## Work required
Write out each of the entries below line for line, without changing a word. Omit the pictures from your copy.

(Entries for finding words and elements)
****************
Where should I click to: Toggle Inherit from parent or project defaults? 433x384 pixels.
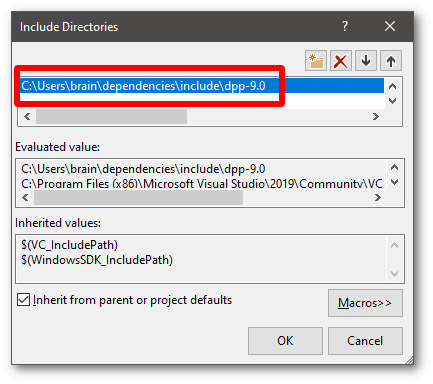click(x=23, y=300)
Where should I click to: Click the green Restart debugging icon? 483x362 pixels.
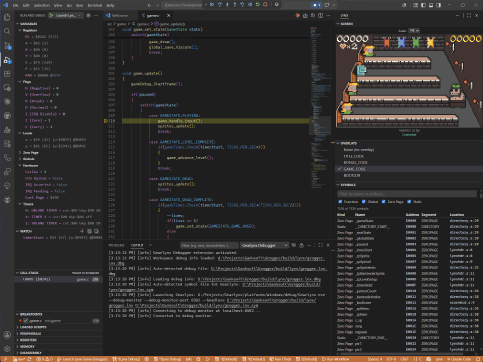click(258, 5)
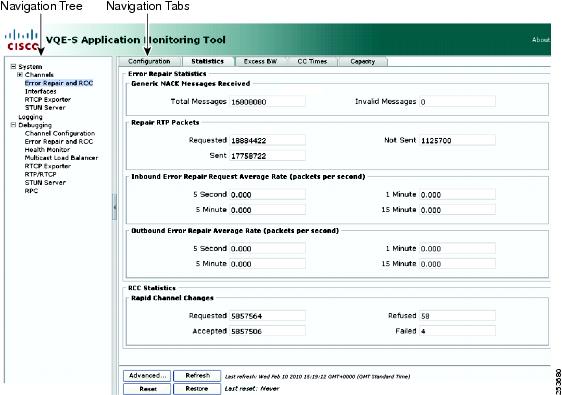Select the Capacity tab
562x395 pixels.
click(x=363, y=61)
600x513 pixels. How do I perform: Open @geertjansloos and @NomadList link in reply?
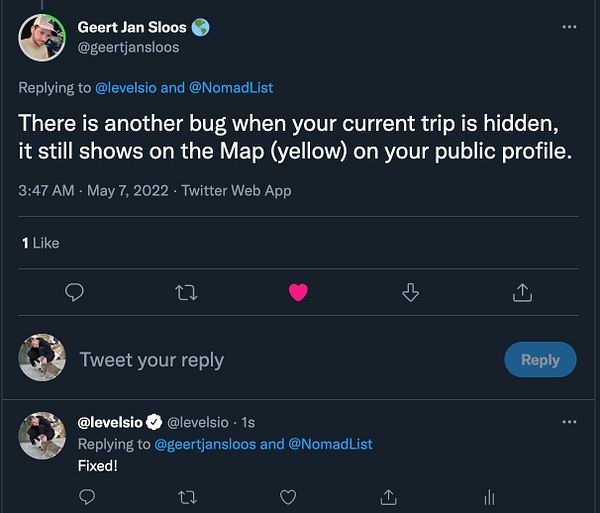pyautogui.click(x=264, y=444)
****************
## Correct output
Where should I click to: Toggle Inherit from parent or project defaults? 433x384 pixels.
click(x=23, y=300)
Where should I click to: Click the green Restart debugging icon? 483x362 pixels.
click(258, 5)
Select the Capacity tab
562x395 pixels.
click(x=363, y=61)
600x513 pixels. How do I perform: Open @geertjansloos and @NomadList link in reply?
pyautogui.click(x=264, y=444)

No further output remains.